◆ **TASK STATEMENT**
Scan the records below, and wherever a line has the word "computer", pull it out.

◆ **DATA FOR ANALYSIS**
============

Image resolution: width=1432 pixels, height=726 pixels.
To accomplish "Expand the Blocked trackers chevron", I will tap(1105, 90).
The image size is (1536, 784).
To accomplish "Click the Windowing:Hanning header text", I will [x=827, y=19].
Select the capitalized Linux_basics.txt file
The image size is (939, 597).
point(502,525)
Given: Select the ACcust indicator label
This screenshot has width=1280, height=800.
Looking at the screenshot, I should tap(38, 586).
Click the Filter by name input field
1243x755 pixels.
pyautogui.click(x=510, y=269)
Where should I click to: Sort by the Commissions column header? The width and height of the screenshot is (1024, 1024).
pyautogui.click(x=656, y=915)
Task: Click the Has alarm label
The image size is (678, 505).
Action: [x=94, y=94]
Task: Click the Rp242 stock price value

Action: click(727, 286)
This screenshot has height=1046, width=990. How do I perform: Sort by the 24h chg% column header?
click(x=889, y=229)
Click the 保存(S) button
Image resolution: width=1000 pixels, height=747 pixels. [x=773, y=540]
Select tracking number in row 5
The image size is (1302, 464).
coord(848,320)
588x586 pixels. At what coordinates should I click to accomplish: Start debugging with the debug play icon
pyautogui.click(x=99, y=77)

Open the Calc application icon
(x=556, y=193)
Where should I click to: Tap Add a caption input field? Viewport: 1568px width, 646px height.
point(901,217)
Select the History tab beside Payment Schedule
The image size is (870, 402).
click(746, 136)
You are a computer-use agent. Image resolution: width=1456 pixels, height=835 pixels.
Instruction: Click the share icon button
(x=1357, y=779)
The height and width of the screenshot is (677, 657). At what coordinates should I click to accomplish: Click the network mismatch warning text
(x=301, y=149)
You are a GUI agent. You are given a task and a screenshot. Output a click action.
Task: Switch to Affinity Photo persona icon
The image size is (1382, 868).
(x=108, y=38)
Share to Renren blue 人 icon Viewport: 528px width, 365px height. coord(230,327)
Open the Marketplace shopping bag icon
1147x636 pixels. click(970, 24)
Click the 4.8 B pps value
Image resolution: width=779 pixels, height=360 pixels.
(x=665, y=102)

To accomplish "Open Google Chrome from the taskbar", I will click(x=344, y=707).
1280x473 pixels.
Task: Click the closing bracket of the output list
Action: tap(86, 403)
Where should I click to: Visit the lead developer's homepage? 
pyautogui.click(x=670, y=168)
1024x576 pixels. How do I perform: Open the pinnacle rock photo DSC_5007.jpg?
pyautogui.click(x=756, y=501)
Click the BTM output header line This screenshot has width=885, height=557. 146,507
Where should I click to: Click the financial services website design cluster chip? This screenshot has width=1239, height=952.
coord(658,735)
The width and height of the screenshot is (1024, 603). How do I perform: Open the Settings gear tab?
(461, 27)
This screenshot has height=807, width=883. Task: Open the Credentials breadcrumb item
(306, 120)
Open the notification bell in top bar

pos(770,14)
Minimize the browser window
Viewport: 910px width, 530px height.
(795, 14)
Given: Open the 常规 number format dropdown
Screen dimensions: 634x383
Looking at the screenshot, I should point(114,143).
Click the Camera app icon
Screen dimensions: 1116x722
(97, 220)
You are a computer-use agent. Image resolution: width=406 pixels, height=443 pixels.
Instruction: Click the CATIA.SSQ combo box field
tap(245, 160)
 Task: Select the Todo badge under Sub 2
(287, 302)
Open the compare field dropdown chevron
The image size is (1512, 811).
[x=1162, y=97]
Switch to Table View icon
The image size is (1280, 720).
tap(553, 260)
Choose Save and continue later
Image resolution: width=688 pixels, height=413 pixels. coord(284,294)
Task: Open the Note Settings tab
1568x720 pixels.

============

◆ **ANSWER AREA**
You are a computer-use agent. Image resolution: width=1456 pixels, height=835 pixels.
You are a computer-use agent. Image resolution: width=406 pixels, height=443 pixels.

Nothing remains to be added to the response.